L’IGAS critique la gestion de la crise du Covid-19 en 2020

En cas de nouvelle crise majeure, l’IGAS préconise de mettre en place  « un centre de crise véritablement ministériel » avec des renforts préalablement désignés et formés à la gestion de crise

Un rapport rédigé par l’inspection générale des affaires sociales en 2020 mais jamais rendu public, sur la gestion des débuts de la crise du Covid-19, se montre très critique sur l’action du ministère de la santé, selon Le ParisienLe journal précise qu’il a tenté à plusieurs reprises d’y avoir accès de façon officielle et a essuyé des refus de l’IGAS, de la Commission d’accès aux documents administratifs (CADA), du tribunal administratif et du Conseil d’Etat.

Selon le quotidien, ce rapport de retour d’expérience du pilotage de la réponse à l’épidémie de Covid, pour lequel 375 personnes ont été auditionnées, dresse un « constat accablant : impréparation, désorganisation et circuit de décision peu lisible ».

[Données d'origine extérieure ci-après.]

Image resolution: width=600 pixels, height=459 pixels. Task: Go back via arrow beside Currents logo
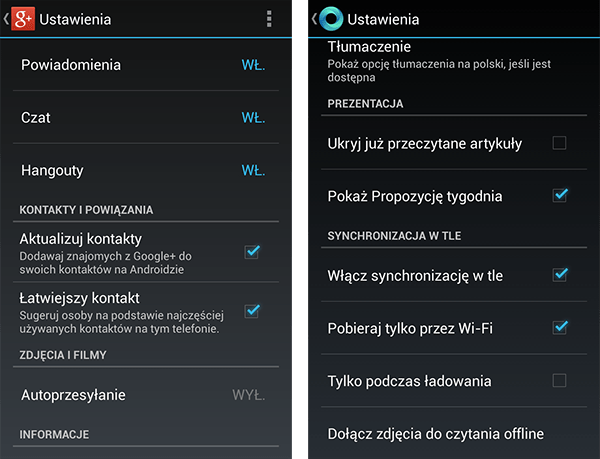coord(314,19)
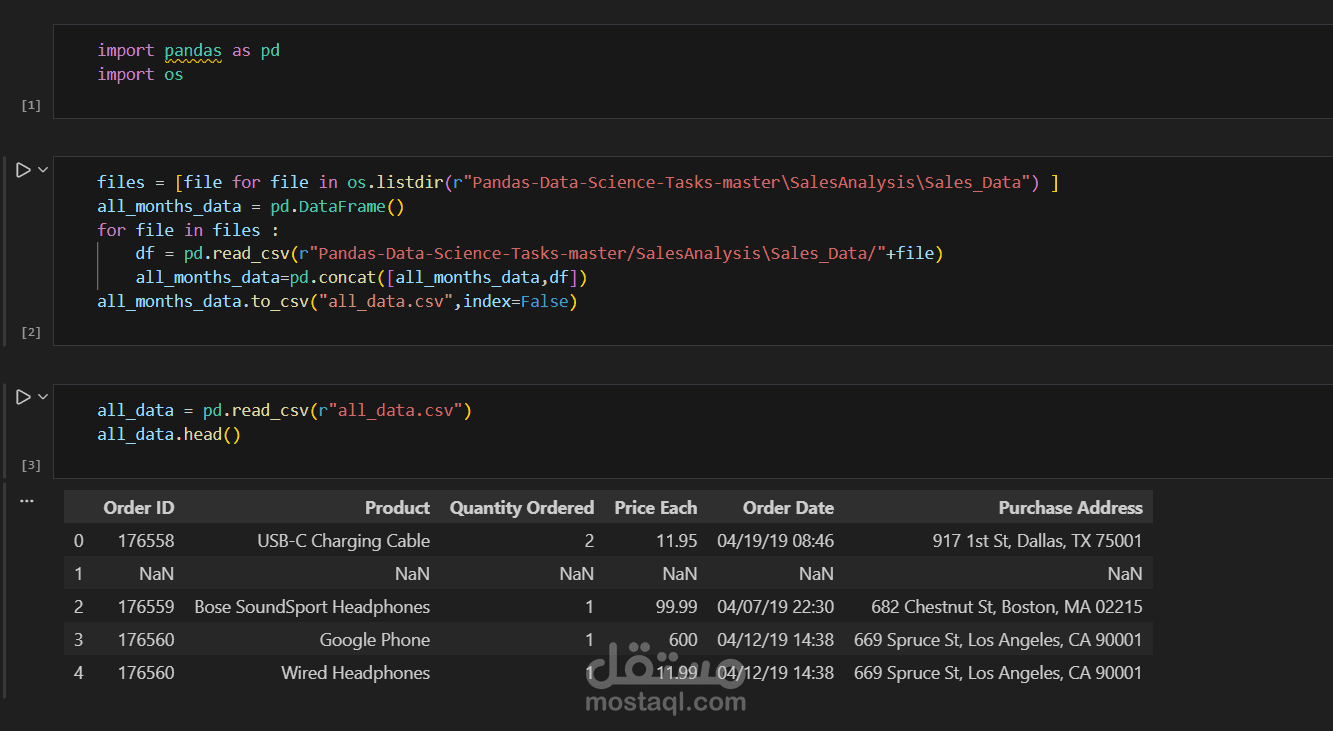Viewport: 1333px width, 731px height.
Task: Place cursor on the pd.read_csv(r"all_data.csv") line
Action: (x=283, y=410)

Au début de l’épidémie, le centre de crise sanitaire aurait été renforcé en urgence avec des personnes venant d’autres administrations mais manquant des compétences nécessaires.
Il est rappelé qu’avant cette crise, le Centre opérationnel de régulation et de réponse aux urgences sanitaires et sociales (Coruss) ne comptait que 11 agents. Il était rattaché à la sous-direction Veille et sécurité sanitaire de la Direction générale de la santé, elle-même comptant 35 agents. Le Coruss s’est avéré « sous-dimensionné ».

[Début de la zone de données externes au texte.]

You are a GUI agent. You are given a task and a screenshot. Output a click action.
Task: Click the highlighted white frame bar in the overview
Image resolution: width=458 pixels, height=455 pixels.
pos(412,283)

D’où la recommandation de l’IGAS de mettre en place en cas de nouvelle crise majeure « un centre de crise véritablement ministériel » avec des renforts préalablement désignés et formés à la gestion de crise.
L’IGAS déplore également que le directeur général de la santé, Jérôme Salomon, ait dû au départ assurer lui-même la direction du centre de crise en plus de ses autres fonctions. Par ailleurs, les agents du centre de crise n’avaient pas de « vision claire et exhaustive » et parfois des activités ont été conduites en doublon, ou à l’inverse des sujets n’ont pas été pris en charge.
Quand une direction des opérations est mise en place à la mi-mars 2020, mais sans que son rôle soit affiché comme tel dans l’organigramme ni vraiment officialisé vis-à-vis de l’extérieur, d’autres cellules dédiées apparaissent en parallèle (sur la communication, les tests…). Il y a eu une « fragmentation du pilotage de la crise », et « pas moins de 25 organigrammes en trois mois ».
Autre point rapporté par Le Parisien : l’IGAS affirme aussi qu’au début de la crise, les établissements d’hébergement pour personnes âgées dépendantes ont été oubliés dans le dispositif du centre de crise sanitaire. Et une fois que le ministère de la santé s’est saisi de ce problème, selon les dirigeants d’EHPAD auditionnés, en pratique les recommandations envoyées par le ministère étaient « trop nombreuses, difficiles à lire et dans certains cas inapplicables ».